Nyayo Tea Zone to be cleared in second phase of Mau restoration

Residents of the Sierra Leone area in Mau pluck purple tea in the Nyayo Tea Zone in 2018 with the Mau forest in the background. PHOTO | FILE | NMG

What you need to know:

  • Rift Valley Regional Commissioner George Natembeya says the government is out to correct past mistakes to save future generations.
  • “You ask somebody to explain why they put a Nyayo Tea Zone between two government forests and they cannot even explain.

  • "But for us, we are determined to correct all those things because we know if we don’t do it now, then posterity will judge us very harshly."

The Nyayo Tea Zone estate perched between the Mau and Olpusimoru forests will be cleared in the ongoing second phase of restoring the Mau Forest Complex, Rift Valley Regional Commissioner George Natembeya has said.
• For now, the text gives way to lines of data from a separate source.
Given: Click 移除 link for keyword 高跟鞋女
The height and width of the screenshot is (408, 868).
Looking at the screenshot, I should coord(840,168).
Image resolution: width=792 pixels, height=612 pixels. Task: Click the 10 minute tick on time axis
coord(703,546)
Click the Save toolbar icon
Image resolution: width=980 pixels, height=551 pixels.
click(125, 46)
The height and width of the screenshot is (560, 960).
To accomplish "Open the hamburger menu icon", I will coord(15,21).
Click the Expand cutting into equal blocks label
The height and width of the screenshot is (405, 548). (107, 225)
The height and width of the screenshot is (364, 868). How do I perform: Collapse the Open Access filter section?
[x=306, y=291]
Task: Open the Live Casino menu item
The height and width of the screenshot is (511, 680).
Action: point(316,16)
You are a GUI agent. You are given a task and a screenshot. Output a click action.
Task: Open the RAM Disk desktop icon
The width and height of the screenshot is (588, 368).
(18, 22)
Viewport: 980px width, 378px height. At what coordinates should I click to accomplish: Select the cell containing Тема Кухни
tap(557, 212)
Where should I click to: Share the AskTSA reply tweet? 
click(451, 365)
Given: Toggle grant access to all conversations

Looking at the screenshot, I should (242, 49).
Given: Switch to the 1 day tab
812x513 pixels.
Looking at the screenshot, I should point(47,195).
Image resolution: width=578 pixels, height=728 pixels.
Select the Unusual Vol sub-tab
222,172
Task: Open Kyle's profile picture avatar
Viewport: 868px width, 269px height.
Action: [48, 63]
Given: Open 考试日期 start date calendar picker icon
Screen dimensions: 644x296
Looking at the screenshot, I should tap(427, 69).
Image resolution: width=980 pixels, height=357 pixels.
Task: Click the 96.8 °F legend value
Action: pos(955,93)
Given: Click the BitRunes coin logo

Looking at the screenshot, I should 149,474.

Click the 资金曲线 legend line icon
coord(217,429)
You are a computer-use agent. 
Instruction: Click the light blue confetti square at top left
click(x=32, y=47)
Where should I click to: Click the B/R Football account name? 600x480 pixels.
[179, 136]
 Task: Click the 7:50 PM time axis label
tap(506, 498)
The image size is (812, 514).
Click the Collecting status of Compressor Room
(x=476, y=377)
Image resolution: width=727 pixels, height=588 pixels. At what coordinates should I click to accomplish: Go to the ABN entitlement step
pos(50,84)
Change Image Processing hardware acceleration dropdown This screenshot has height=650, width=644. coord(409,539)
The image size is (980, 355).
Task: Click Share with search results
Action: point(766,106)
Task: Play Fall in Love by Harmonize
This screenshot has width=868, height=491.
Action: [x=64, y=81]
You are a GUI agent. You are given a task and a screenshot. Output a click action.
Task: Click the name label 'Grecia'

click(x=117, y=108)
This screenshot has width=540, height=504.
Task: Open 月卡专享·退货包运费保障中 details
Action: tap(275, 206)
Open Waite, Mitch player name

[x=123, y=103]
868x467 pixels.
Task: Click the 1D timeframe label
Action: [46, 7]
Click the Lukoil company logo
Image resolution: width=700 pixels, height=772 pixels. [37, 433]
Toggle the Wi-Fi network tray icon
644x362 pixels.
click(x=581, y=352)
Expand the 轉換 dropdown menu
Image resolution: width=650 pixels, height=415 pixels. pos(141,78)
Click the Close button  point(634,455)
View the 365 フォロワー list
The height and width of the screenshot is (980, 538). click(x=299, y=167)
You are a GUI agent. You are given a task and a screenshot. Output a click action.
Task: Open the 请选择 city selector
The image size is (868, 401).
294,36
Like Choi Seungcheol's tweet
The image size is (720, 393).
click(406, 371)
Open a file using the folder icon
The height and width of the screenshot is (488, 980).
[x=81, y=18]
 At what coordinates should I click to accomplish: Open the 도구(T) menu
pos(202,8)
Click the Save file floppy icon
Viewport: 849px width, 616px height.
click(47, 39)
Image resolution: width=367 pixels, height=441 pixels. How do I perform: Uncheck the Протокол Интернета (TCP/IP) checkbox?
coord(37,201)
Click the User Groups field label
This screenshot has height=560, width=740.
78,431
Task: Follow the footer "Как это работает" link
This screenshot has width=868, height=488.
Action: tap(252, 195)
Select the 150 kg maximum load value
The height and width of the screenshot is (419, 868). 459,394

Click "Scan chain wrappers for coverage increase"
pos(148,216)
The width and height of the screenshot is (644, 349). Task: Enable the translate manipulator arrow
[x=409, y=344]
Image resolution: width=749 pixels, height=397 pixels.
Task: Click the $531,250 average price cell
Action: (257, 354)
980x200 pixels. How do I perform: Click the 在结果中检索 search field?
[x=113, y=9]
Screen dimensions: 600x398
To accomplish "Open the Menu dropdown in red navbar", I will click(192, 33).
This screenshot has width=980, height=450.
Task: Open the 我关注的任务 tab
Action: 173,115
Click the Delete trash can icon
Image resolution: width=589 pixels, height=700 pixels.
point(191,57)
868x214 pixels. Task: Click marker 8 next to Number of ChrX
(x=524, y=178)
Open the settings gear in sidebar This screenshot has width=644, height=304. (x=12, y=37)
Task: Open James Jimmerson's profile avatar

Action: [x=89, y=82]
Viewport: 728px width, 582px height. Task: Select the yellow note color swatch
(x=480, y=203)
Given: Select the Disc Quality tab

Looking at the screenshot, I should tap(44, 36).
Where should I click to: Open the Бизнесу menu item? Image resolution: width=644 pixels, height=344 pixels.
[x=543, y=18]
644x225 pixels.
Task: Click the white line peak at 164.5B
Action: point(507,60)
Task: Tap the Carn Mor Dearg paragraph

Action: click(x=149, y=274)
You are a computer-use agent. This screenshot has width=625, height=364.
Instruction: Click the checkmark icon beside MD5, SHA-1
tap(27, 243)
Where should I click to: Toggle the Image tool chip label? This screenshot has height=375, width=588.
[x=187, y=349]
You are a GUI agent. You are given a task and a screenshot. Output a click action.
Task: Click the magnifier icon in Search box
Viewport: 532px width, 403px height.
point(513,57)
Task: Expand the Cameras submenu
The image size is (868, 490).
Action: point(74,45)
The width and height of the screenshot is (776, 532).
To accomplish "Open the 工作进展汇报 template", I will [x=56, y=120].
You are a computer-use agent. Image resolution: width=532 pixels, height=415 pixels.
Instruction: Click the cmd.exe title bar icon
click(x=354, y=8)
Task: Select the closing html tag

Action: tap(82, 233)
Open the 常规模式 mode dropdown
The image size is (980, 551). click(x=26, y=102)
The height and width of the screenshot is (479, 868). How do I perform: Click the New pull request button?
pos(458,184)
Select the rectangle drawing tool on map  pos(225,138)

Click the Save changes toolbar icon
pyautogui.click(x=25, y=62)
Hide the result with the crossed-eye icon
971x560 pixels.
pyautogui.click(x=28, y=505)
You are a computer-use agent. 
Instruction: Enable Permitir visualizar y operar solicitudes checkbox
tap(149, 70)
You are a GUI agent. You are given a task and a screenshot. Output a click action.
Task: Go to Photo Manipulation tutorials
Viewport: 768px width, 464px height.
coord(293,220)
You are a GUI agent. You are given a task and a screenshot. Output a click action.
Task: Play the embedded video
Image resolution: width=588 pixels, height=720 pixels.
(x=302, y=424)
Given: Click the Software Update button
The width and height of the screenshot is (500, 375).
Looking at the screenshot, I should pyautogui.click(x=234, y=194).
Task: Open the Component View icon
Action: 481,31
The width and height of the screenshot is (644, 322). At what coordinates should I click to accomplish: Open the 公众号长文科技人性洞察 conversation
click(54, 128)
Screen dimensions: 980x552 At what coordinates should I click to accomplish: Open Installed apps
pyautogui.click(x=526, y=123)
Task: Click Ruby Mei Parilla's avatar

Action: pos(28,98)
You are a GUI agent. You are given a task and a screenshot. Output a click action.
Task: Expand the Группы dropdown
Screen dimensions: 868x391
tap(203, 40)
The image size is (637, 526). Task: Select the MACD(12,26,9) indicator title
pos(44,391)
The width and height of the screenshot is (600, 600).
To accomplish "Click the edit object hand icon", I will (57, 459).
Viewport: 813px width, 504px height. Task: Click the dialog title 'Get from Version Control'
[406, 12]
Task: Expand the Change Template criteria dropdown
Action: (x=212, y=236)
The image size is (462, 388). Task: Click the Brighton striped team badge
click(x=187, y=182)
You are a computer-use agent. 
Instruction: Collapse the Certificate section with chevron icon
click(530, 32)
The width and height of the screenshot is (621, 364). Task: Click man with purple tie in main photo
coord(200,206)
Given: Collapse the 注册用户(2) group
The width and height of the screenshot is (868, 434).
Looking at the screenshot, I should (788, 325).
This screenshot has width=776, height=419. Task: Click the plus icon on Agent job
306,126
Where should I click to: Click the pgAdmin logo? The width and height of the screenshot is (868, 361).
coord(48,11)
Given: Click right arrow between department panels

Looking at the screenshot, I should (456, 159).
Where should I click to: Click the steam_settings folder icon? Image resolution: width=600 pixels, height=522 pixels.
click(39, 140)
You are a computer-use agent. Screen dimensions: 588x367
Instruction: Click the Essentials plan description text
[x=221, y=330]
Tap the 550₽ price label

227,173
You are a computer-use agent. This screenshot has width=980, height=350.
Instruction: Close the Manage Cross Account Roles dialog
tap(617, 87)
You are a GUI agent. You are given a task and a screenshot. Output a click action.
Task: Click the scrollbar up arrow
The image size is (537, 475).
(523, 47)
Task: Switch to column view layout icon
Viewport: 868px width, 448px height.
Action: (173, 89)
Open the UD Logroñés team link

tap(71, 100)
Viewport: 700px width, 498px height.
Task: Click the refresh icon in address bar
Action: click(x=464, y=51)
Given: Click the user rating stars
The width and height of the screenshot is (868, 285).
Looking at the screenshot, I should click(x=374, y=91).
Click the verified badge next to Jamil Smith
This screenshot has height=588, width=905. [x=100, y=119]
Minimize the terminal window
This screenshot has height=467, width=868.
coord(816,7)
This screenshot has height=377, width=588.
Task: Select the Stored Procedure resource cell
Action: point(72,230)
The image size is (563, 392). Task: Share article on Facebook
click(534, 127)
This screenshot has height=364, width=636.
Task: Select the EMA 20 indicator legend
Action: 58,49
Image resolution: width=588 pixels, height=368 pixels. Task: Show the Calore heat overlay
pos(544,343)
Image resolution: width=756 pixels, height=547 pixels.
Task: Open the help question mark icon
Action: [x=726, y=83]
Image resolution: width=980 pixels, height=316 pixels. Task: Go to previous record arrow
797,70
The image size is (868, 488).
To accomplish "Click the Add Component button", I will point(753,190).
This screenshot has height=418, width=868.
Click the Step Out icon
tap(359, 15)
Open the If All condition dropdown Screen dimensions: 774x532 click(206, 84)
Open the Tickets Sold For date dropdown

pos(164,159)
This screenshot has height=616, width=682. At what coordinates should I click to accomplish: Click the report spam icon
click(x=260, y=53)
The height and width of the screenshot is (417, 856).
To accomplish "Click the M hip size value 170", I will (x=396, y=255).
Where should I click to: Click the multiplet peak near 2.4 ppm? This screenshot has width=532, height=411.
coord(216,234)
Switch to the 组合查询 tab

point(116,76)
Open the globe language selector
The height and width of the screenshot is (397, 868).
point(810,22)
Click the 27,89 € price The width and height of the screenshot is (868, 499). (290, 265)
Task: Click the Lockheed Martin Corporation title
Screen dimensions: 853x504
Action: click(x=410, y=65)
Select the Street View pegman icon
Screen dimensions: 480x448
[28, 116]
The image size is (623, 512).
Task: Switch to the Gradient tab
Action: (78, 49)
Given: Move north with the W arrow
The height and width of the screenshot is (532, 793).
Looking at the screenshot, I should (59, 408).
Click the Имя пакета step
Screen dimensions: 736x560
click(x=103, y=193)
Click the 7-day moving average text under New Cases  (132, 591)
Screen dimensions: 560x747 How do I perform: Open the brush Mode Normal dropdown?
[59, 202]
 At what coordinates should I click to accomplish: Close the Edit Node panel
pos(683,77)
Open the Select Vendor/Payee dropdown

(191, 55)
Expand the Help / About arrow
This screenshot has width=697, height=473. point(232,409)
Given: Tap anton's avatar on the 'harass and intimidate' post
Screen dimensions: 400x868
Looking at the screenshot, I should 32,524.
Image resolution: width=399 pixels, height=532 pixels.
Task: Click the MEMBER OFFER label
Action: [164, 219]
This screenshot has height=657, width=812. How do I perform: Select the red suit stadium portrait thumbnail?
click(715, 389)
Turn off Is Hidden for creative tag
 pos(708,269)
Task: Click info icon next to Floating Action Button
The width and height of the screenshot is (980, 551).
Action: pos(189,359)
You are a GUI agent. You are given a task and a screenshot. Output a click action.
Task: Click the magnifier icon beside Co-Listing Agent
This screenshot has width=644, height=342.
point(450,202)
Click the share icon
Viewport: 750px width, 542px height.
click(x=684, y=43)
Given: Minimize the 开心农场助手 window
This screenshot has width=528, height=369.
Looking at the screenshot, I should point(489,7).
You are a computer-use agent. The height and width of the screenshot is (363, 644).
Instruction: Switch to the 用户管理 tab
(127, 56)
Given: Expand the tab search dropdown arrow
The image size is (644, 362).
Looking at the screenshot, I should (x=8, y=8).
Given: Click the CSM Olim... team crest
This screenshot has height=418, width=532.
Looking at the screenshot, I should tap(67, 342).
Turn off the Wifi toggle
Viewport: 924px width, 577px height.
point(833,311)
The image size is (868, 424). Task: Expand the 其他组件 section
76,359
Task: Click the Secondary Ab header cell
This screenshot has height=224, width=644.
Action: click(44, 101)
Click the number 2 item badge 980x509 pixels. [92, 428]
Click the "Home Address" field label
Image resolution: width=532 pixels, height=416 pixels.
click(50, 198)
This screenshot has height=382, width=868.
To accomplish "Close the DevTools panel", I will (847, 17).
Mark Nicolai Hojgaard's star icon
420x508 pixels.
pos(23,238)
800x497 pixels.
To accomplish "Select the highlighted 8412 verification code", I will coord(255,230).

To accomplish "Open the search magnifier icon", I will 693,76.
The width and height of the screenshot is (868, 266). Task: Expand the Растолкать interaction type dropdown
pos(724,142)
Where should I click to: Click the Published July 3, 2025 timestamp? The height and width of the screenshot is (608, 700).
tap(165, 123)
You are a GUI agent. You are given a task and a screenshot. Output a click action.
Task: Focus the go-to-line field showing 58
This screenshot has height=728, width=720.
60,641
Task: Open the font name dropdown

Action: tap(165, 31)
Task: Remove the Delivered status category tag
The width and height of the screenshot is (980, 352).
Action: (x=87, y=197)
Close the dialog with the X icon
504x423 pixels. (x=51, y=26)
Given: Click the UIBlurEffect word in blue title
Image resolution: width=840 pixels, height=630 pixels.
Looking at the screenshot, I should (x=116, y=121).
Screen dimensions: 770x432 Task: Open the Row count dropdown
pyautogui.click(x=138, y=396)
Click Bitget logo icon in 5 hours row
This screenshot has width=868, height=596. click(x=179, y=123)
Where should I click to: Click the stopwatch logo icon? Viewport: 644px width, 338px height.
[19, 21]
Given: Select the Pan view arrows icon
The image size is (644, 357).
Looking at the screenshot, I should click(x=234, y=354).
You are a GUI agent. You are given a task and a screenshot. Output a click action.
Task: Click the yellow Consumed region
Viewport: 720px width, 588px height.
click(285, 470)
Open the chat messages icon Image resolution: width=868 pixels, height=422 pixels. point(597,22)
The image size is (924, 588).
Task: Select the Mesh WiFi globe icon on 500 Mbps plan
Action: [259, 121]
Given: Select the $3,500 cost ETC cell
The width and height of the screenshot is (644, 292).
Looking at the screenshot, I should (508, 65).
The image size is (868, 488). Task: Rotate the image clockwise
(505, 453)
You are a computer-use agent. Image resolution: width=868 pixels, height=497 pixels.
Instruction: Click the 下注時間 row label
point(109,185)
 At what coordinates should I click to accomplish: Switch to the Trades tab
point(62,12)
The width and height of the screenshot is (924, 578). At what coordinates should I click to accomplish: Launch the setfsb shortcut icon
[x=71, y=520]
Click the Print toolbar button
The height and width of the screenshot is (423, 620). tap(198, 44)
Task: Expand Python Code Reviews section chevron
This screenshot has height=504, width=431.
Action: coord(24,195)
Mr Natembeya, speaking in Nakuru, said the tea estate had encroached on the water towers and started farming in gazetted forests.

MAKE AMENDS

“There is this issue of the Nyayo Tea Zone, with people talking about the cutline and boundaries. Now the position is that [zone]was planted when there was a lot of encroachment on Olpusimoru forest, a national government forest,” he said.

When people were moved out, he said, the tea was only planted to show the boundary and it was not meant to show that the Maasai Mau forest was now available for settlement

“Even when you go to the ground now, both the canopies for Maasai Mau and Olpusimoru forests are the same. So we are saying that if indeed we were to plant tea, actually it is supposed to benefit the people who were there before the ballooning of the group ranches into the forest. Those are the people who are supposed to benefit from the Nyayo Tea Zone as they protect the Maasai Mau Forest,” he said.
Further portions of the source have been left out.